- _Document passage_:

-------

Efficient subsetting with .SD

starwars_dt[,
            .(mean(height, na.rm = TRUE),
              mean(mass, na.rm = TRUE),
              mean(birth_year, na.rm = TRUE)),
            by = species]

starwars_dt[,
            lapply(.SD, mean, na.rm = TRUE),
            .SDcols = c("height", "mass", "birth_year"),
            by = species]

tidyverse vs. data.table vs. base R

tidyverse	data.table	base
readr::read_csv	data.table::fread	utils::read.csv
tibble::tibble	data.table::data.table	base::data.frame
dplyr::if_else	–	base::ifelse

\(\rightarrow\) mix and win.

Combine

storms_dt[, .(wind = mean(wind),
              pressure = mean(pressure),
              category = first(category)),
          by = .(name, year, month, day)] |>
  ggplot(aes(x = pressure, y = wind, col = category)) +
  geom_point(alpha = 0.3) +
  theme_minimal()

MODERN WORKFLOWS: PARQUET AND DUCKPLYR

The problem with CSV

CSV files are the default format for tabular data, but they have limitations at scale:

• Slow to read/write – text parsing is expensive
• No type information – everything is a string on disk
• No compression – files are much larger than necessary
• Full scan required – cannot read a subset of columns efficiently

Apache Parquet is a columnar storage format that solves all of these problems.

Writing and reading Parquet

library(arrow)

# Write a data frame to Parquet
write_parquet(my_large_data, "data/my_large_data.parquet")

# Read it back
df <- read_parquet("data/my_large_data.parquet")

# Read only specific columns (much faster than CSV)
df_small <- read_parquet(
  "data/my_large_data.parquet",
  col_select = c("firm_id", "export_value", "year")
)

Key advantages:

• Typically 2–10x smaller than gzipped CSV
• Columns are stored separately – reading a subset of columns is very fast
• Types are preserved (no more col_types headaches)

duckplyr: a modern backend for dplyr

duckplyr uses DuckDB as a backend for dplyr – same syntax, dramatically faster on large data:

library(duckplyr)

# duckplyr overrides dplyr verbs transparently
df <- read_parquet("data/firms.parquet")

df |>
  filter(year >= 2010) |>
  group_by(country, year) |>
  summarise(
    total_exports = sum(export_value, na.rm = TRUE),
    n_firms = n()
  ) |>
  arrange(desc(total_exports))

• Queries are lazily evaluated and optimized before execution
• Works directly on Parquet files without loading everything into RAM
• Falls back to dplyr when DuckDB cannot handle an operation

A complete modern pipeline

library(arrow)
library(duckplyr)

# 1. Convert CSV to Parquet (once)
read_csv_arrow("data/large_trade_data.csv") |>
  write_parquet("data/large_trade_data.parquet")

-------

- _Input data_:
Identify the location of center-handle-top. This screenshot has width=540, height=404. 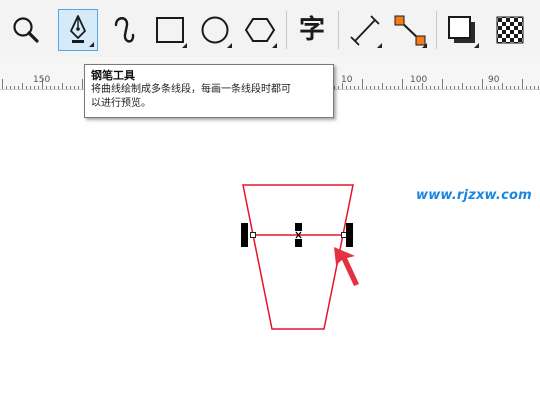
(298, 227).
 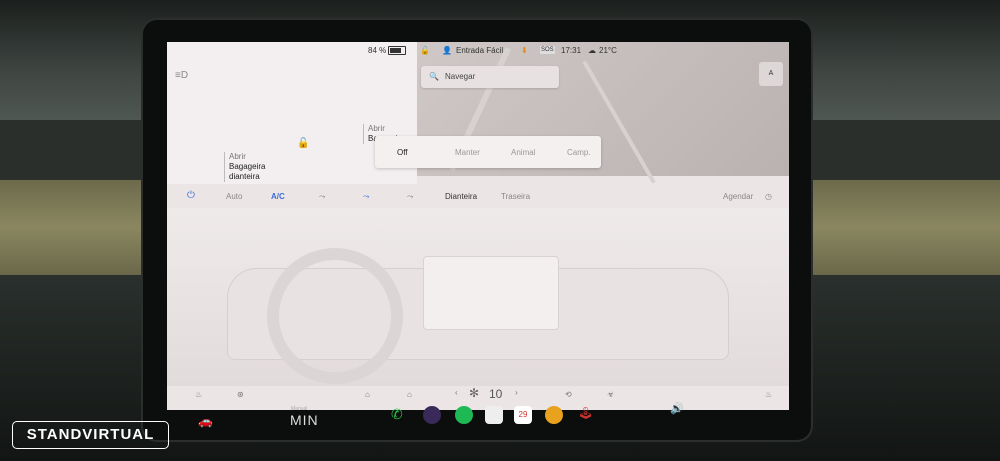 I want to click on lock-icon: 🔓, so click(x=303, y=144).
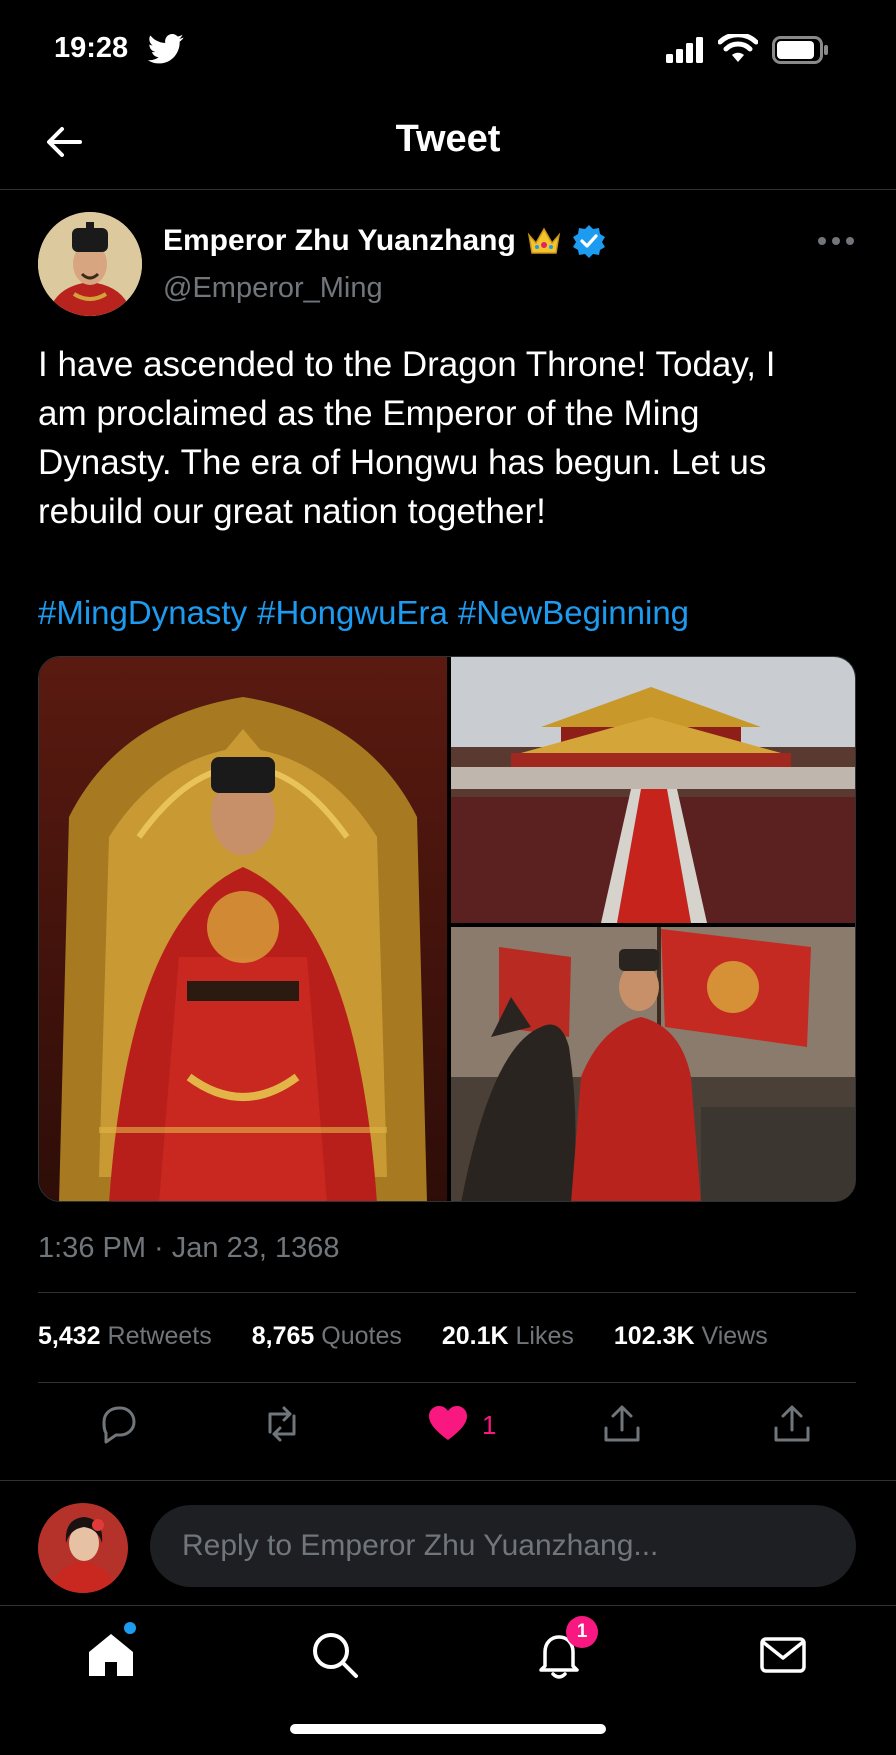  I want to click on author-name-row: Emperor Zhu Yuanzhang, so click(384, 241).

-------

- _Prompt_: Name every limitation of CSV files at scale that the passage on R data workflows lists.

- _Response area_:
- Slow to read/write: text parsing is expensive
- No type information: everything is a string on disk
- No compression: files are much larger than necessary
- Full scan required: a subset of columns cannot be read efficiently